The founder of one of the largest conversion therapy programmes in the US has called the practice “harmful”. McKrae Game came out as gay during Pride month on Facebook, and his first interview since doing so was released today, September 4.
McKrae spent more than 20 years promising “freedom from homosexuality” to clients at his Hope for Wholeness centres where ‘conversion therapy’ practices were carried out.
Mr Game, from South Carolina, repeatedly said that LGBT+ people who did not change were doomed.
51 year-old McKrae has now admitted that the practice of suppressing or changing a person’s sexuality through counselling or religion does not work.
“Conversion therapy is not just a lie, but it’s very harmful,” he told The Post and Courier newspaper. “Because it’s false advertising.”
He added: “I was a religious zealot that hurt people. People said they attempted suicide over me and the things I said to them. People, I know, are in therapy because of me. Why would I want that to continue?”
Mr Game was fired from his role at the Hope for Wholeness Centre two years ago, a programme which he founded in 1999 and estimates to have “treated” thousands of people.
He is now calling for the dissolution of ‘conversion therapy’ programmes.

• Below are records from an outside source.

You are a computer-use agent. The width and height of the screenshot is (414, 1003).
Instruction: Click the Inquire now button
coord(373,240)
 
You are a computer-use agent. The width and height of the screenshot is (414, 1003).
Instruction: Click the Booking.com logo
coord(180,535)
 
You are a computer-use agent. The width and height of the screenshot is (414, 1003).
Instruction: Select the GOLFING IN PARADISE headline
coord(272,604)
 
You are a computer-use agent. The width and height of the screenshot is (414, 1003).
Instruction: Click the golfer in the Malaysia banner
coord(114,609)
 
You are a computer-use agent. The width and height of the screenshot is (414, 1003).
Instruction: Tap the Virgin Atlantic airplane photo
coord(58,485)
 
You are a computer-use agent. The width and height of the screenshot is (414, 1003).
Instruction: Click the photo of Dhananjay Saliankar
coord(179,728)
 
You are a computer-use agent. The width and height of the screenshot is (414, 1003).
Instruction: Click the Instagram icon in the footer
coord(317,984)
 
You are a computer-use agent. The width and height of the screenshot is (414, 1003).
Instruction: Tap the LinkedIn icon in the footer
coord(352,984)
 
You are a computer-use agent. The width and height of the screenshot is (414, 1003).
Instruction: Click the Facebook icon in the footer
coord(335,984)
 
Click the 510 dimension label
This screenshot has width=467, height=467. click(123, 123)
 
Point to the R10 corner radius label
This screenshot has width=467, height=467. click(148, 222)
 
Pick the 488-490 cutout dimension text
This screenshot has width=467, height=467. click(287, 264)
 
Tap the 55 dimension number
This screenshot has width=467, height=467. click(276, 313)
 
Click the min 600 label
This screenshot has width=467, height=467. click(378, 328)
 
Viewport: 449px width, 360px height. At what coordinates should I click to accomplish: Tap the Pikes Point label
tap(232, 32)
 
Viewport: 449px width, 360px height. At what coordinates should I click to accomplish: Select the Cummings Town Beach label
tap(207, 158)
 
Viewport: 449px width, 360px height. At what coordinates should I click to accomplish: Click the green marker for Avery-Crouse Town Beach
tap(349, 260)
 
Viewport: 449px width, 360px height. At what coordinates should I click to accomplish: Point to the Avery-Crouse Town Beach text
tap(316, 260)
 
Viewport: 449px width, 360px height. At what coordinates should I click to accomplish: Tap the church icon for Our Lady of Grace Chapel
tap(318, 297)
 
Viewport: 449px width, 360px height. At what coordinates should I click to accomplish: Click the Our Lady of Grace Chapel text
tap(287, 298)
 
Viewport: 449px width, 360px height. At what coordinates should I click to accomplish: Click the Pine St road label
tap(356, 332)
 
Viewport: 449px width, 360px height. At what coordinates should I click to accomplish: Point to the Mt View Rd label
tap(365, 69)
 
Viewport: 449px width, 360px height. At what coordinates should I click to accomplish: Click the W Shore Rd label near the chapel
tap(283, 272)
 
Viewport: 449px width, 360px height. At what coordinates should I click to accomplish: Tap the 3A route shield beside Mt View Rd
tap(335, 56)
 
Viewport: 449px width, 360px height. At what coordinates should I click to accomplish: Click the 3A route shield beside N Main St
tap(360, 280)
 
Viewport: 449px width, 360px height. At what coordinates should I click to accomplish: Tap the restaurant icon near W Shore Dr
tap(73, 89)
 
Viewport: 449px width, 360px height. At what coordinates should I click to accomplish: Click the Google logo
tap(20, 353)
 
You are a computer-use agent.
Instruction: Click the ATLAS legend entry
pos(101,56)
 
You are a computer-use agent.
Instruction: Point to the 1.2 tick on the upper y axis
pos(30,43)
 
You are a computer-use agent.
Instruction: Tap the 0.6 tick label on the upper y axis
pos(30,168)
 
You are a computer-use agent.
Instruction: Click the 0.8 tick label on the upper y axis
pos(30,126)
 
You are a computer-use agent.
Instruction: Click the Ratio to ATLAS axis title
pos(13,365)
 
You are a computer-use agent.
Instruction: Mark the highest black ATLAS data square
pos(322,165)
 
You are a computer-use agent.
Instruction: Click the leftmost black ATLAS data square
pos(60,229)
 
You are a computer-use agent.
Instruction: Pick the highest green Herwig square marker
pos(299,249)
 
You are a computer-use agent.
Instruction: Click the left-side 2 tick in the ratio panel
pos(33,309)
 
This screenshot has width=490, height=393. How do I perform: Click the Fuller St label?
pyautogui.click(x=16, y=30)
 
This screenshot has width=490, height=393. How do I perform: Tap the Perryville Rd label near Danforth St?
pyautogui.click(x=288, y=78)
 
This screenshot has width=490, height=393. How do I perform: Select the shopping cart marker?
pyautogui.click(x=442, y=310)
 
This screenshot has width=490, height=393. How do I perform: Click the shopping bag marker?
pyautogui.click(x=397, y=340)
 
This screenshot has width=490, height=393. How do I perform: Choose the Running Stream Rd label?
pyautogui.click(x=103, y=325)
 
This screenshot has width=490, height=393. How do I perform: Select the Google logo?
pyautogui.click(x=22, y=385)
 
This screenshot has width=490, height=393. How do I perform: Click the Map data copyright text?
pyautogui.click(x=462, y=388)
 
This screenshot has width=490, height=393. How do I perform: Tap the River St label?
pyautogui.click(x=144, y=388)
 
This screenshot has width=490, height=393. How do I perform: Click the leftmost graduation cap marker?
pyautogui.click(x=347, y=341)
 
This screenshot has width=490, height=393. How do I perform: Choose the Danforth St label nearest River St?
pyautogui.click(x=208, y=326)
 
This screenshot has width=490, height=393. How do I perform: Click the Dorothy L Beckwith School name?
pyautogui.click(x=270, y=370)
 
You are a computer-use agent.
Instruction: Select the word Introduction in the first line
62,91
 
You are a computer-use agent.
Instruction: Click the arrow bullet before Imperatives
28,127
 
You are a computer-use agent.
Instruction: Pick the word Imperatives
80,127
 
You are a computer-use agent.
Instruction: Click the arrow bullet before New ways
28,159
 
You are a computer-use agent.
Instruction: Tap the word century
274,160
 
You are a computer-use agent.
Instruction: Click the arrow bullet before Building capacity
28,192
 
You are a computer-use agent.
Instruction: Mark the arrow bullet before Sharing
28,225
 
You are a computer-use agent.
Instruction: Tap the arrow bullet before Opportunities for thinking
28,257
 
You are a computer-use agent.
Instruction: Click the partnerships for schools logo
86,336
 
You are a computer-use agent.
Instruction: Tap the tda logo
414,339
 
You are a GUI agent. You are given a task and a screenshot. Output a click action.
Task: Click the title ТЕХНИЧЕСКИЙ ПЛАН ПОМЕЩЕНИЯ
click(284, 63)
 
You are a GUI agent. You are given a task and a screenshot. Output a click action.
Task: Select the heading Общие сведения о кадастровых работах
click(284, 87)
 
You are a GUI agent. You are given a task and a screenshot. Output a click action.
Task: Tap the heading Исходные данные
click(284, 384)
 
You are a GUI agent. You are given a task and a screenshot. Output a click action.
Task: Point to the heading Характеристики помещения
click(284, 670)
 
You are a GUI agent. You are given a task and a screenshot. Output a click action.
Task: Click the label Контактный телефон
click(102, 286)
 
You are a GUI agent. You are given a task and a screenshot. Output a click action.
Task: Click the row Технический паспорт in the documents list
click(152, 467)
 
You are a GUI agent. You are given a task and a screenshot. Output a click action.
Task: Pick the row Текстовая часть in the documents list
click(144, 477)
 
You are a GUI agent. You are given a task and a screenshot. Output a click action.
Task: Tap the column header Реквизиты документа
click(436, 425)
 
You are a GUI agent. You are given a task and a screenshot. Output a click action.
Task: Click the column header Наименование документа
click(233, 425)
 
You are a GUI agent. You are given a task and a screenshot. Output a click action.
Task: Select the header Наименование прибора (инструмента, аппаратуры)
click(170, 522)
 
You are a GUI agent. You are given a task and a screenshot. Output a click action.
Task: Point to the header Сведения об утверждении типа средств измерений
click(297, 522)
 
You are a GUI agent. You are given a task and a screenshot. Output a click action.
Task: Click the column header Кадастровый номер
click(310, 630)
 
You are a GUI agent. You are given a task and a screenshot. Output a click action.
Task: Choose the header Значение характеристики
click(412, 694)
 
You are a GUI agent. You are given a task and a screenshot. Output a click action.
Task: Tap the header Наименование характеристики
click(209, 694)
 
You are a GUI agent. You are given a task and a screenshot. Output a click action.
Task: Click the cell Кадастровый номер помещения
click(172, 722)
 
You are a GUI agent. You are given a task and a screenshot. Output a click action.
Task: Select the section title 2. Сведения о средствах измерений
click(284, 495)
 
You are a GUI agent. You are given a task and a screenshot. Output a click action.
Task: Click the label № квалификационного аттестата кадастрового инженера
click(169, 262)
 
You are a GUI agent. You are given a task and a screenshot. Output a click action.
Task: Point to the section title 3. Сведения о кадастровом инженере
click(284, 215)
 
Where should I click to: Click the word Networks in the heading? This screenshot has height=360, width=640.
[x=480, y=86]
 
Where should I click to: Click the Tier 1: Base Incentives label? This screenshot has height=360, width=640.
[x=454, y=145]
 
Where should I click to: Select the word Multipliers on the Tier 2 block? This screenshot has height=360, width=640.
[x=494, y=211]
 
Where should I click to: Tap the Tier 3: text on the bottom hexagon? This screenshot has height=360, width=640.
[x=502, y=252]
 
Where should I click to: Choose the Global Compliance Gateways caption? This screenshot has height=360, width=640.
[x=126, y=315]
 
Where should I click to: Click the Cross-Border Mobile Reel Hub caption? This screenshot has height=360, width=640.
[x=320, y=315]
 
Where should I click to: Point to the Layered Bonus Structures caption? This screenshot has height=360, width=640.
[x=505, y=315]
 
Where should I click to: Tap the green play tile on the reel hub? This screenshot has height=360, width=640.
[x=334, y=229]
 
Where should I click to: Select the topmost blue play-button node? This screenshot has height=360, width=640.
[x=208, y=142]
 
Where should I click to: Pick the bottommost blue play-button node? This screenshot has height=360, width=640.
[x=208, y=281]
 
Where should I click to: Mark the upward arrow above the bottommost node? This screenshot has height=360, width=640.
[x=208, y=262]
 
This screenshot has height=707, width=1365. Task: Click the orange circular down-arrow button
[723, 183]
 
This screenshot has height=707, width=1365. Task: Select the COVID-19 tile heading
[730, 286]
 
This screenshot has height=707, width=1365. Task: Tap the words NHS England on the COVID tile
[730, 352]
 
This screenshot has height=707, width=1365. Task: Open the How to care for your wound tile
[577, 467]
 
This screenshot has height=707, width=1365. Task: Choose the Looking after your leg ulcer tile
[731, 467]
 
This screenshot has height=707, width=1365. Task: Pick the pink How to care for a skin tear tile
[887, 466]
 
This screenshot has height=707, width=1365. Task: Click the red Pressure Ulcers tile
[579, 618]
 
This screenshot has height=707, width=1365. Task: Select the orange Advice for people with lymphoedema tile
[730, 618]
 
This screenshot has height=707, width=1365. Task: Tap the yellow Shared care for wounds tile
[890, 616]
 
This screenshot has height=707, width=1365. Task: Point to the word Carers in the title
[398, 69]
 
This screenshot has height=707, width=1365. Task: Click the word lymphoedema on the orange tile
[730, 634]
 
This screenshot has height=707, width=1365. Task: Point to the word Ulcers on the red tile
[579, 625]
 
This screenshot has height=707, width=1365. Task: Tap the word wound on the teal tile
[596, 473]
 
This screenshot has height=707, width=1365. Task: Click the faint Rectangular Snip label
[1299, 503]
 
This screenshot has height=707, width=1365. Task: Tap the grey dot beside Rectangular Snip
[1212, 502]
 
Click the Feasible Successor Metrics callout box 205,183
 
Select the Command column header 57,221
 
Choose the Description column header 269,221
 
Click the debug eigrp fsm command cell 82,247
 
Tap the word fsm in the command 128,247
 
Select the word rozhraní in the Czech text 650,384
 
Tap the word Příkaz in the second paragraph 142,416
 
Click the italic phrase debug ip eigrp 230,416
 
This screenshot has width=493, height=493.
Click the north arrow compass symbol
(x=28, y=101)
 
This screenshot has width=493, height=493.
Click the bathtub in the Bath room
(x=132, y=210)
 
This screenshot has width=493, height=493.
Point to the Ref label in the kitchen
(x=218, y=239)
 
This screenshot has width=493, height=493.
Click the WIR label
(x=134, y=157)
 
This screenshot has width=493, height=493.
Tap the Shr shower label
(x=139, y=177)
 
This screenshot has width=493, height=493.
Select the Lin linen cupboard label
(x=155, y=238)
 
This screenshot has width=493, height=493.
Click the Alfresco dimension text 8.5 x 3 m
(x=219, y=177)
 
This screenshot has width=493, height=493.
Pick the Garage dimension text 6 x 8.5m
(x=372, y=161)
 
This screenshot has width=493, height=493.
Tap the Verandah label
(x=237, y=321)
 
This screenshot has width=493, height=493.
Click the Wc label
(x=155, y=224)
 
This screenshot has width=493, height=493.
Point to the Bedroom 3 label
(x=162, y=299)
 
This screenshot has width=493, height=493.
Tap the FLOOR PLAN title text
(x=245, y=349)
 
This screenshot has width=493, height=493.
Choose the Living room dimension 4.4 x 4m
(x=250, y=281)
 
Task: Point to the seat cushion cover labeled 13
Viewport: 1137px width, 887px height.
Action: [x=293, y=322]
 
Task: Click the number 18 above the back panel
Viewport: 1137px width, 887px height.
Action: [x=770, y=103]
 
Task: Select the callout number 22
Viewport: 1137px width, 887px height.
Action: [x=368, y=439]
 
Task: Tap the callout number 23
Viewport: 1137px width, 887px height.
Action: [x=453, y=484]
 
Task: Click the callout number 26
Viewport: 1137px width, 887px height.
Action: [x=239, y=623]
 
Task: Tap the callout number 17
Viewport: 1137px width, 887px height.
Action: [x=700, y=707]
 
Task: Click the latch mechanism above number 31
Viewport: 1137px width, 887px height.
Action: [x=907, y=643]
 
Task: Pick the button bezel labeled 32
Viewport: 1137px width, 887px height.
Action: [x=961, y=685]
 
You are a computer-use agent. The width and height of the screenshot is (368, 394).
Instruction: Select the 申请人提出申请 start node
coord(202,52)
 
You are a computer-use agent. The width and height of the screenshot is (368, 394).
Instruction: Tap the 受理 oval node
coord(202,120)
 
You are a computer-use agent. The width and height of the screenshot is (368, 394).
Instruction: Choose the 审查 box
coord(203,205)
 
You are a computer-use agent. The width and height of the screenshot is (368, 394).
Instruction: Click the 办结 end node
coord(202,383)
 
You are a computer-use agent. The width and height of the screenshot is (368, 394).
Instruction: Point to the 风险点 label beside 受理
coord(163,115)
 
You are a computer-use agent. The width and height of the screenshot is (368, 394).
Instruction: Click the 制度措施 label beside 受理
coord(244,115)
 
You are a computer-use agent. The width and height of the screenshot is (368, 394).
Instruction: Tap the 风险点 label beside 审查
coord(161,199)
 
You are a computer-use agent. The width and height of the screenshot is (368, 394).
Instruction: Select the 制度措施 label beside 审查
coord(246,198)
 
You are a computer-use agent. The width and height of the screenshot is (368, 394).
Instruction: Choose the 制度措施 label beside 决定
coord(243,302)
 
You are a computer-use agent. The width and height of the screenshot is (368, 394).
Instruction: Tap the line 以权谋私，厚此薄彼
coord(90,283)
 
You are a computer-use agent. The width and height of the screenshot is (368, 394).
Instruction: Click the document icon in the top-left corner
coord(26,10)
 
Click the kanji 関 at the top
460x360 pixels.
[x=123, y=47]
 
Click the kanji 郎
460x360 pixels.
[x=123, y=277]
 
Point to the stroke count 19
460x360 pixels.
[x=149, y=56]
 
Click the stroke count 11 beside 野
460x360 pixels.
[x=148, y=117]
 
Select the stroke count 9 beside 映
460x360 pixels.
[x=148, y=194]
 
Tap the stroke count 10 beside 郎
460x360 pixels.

“I can see how my life could have been used manipulatively, and I’m very sorry for that,” he said. “How can I count all the ways I did wrong? I don’t know that I can. But I’ve tried, and I’m trying.”
Conversion therapy has been banned in 18 American states. A report published by the Williams Institute found that 698,000 LGBT adults in the US have received conversion therapy at some point in their lives.
Conversion therapy has been condemned by the UN Committee Against Torture, the European Parliament and the Irish Council of Psychotherapy. The practice is banned in several EU countries.
Investigative pieces in GCN and Hot Press magazine have shed a light on the practice of conversion therapies in Ireland. Organisations such as Courage International, who promote the use of ‘conversion therapies’, are currently active in the country and have been advertised through parish newsletters.
A bill which aims to make the practice of performing ‘conversion’ or ‘reparative’ therapies illegal in Ireland, is currently passing the various stages of the Dail. The bill would see fines for individuals providing the service and prison sentences in extreme organisational cases.